– Если хочешь, можешь вернуться. Я отвезу его домой.

Я слегка завидую, что он собирается покинуть это место. Сама бы не отказалась так поступить.

Идти обратно нет никакого желания, поэтому я просто сажусь на скамью перед часовней и наблюдаю, как Элайджа с отцом удаляются на парковку. Поставив кресло с сыном в машину и погрузив коляску в багажник, Джонас машет мне на прощание рукой и забирается на водительское место.

Я машу в ответ, наверняка не сумев скрыть сочувственное выражение лица. Малышу и двух месяцев еще не исполнилось, а теперь моему несостоявшемуся дяде придется растить сына в одиночку.

И братик даже не будет помнить, какой была его мама.

Наверное, следует записать любимые воспоминания о тете Джении, прежде чем они начнут забываться.

Эта мысль вызывает новый приступ боли. Неужели я действительно однажды смогу забыть их? Конечно, это произойдет спустя время, но произойдет непременно. Воспоминания про то, как отец фальшиво насвистывал припевы песен Джона Денвера, подстригая газон, однажды поблекнут. Начнет стираться из памяти, как тетя Дженни подмигивала всякий раз, заслышав командные нотки в мамином голосе. Исчезнут кофейный запах отца и медовый – тети и, что хуже, звучание их голосов и черты их лиц.

На щеку падает одна слеза, затем другая. Я ложусь на скамью, прижимая ноги к груди. Затем закрываю глаза и стараюсь отогнать преследующее меня чувство вины. Но оно никуда не исчезает, лишь окутывает меня сильнее и высасывает последний воздух из легких. С той самой секунды, как я узнала об аварии, стало очевидно, кто стал ее причиной.

Я писала тете Дженни.

Сначала она отвечала, а потом… резко перестала. Больше я не получила от нее ни словечка, а спустя пару часов услышала про автокатастрофу.

Хотелось бы думать, что я здесь ни при чем, но тетя Дженни ясно дала понять, что находится за рулем, когда я отправила первое сообщение. Нужно было подумать, что ей не следует отвлекаться от дороги, но меня заботили только собственные проблемы.

Я задумываюсь: а знает ли мама, что именно я виновата в случившемся?
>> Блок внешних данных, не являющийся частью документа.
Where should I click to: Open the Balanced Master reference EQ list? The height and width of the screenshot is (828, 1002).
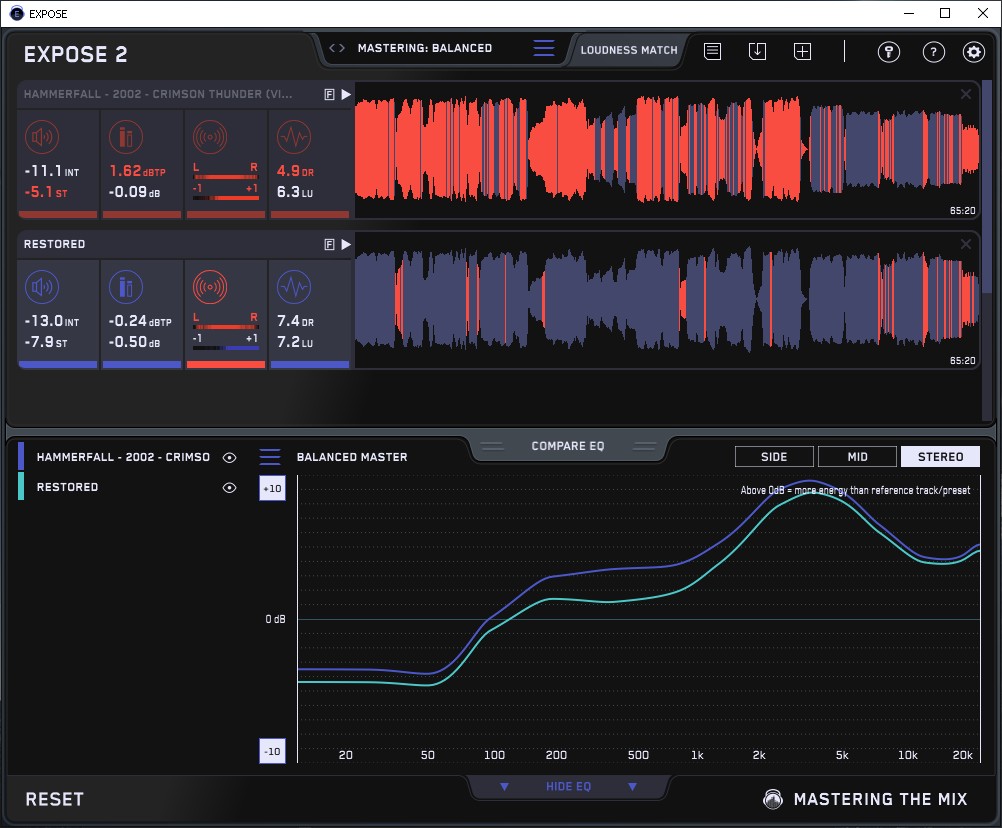[270, 457]
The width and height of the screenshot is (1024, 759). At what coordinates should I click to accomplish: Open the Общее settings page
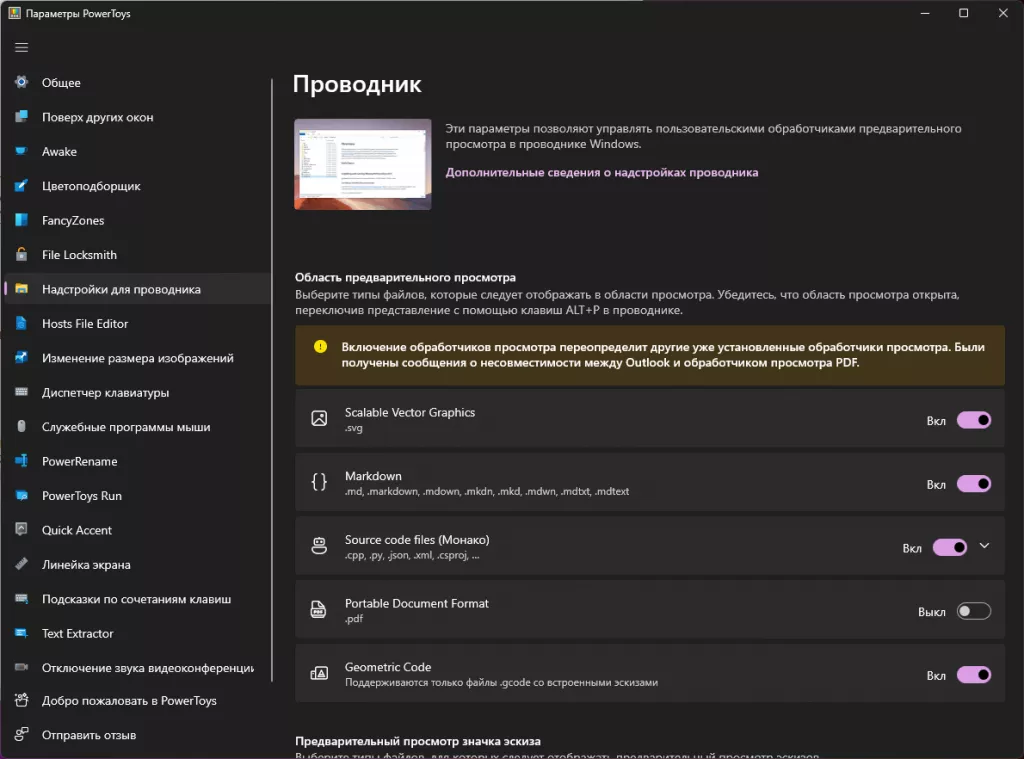tap(61, 83)
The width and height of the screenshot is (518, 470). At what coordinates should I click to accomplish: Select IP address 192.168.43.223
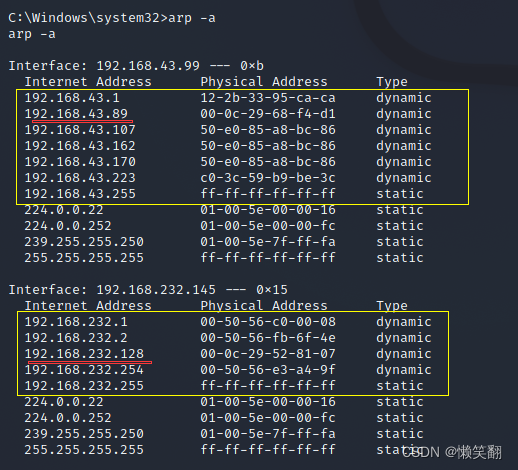(x=80, y=178)
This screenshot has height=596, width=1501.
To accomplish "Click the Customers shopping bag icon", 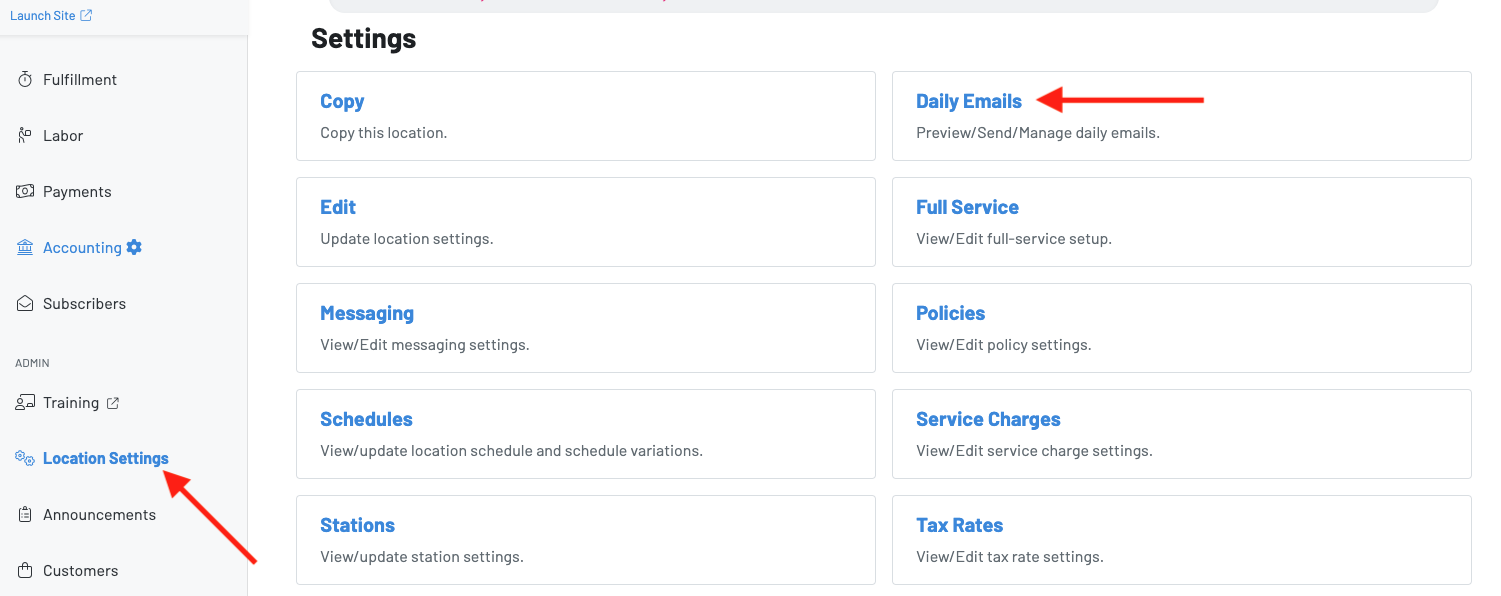I will pyautogui.click(x=25, y=571).
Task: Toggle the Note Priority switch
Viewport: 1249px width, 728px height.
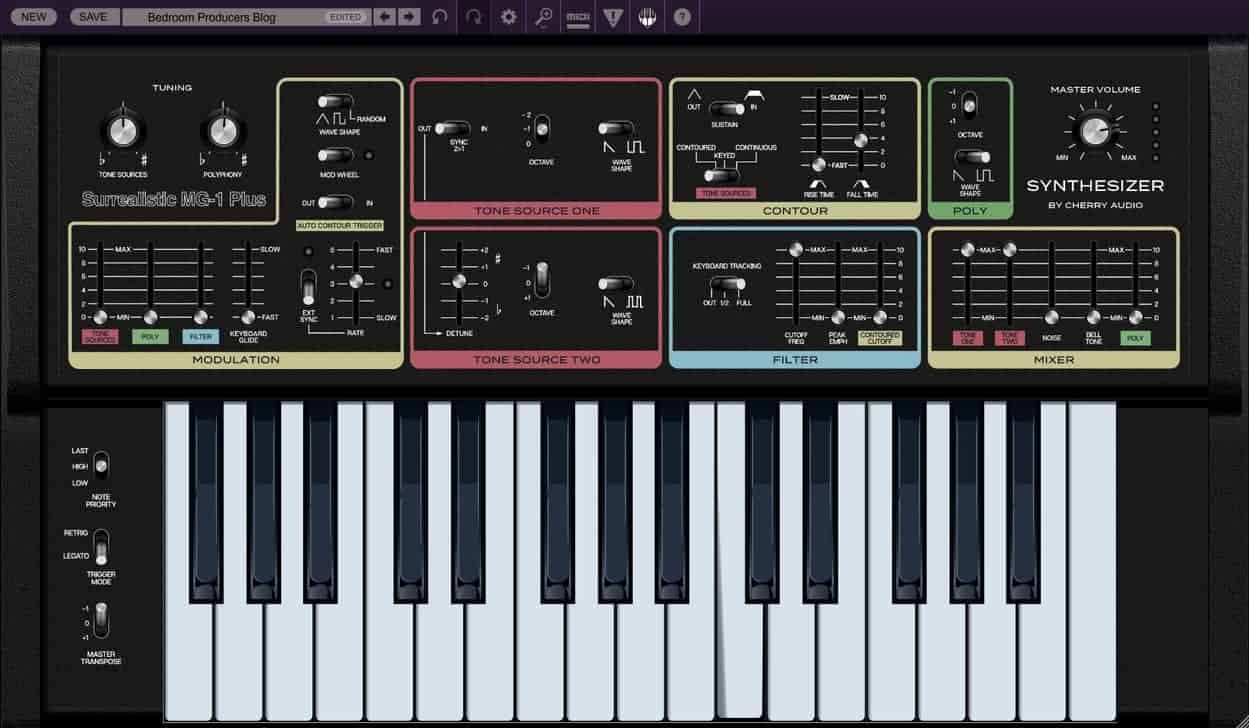Action: pyautogui.click(x=101, y=466)
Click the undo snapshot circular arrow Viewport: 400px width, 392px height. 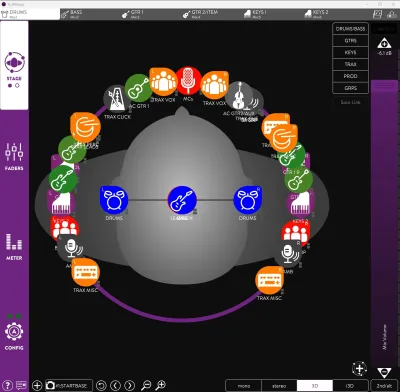101,385
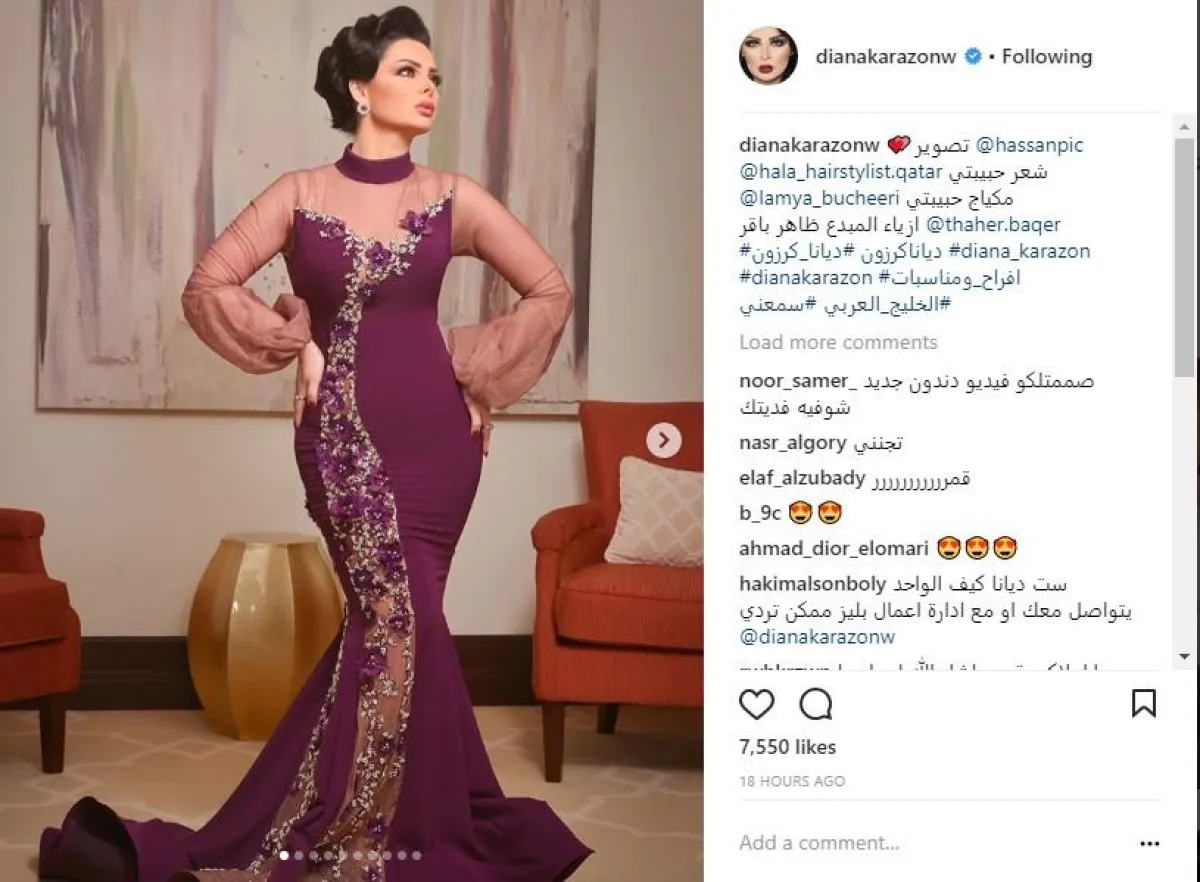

Если бы я подождала, пока тетя не доберется до работы, матери не пришлось бы хоронить сестру и мужа. Ей бы не пришлось прощаться сразу с двумя самыми дорогими людьми.

Джонас не потерял бы Дженни, а Элайджа – свою маму.

А в моей жизни до сих пор присутствовал бы единственный мужчина, которого я когда-либо любила, – мой отец.

Интересно, полиция обнаружила тетин телефон? Установила, что она отвечала на сообщения за рулем? Если мама узнает о моем ужасном поступке, это еще сильнее ранит ее.

Понимание того, что все пролитые слезы – моя вина, и удерживает меня вдали от церемонии.

– Привет.

Я широко распахиваю глаза, услышав этот голос. Рядом стоит Миллер, засунув руки в карманы брюк. Я сажусь прямо и расправляю складки платья, чтобы прикрыть бедра. Не ожидала его здесь увидеть. Тем более – облаченного в костюм. Черный. Я ужасно себя чувствую оттого, что, даже испытывая глубокое горе, могу ощущать прилив возбуждения в его присутствии. Я утираю ладонью слезы.

– Привет.

– Хотел узнать, как у тебя дела. – Он оглядывается вокруг, поджав губы и явно чувствуя себя не в своей тарелке.

Дела у меня идут паршиво. Совсем паршиво. Я открываю рот, чтобы так и ответить, но вырываются совсем другие слова:

– Не хочу здесь находиться.

Я не пыталась заставить его забрать меня отсюда. Просто констатировала свои чувства в данный момент. Однако Миллер кивает в сторону парковки:

– Тогда пошли.

* * *

Он ведет старый голубой пикап, который я заметила тогда у его дома. Даже не знаю марки автомобиля, но его цвет напоминает оттенок неба над головой сейчас. Стекла в машине опущены, что подсказывает: кондиционер не работает. Либо просто хозяину нравится так ездить. Я собираю волосы в пучок, чтобы они не развевались на сквозняке и не лезли постоянно в лицо. Заправляю выбившиеся пряди за уши и кладу подбородок на руки, рассматривая проносящийся мимо пейзаж.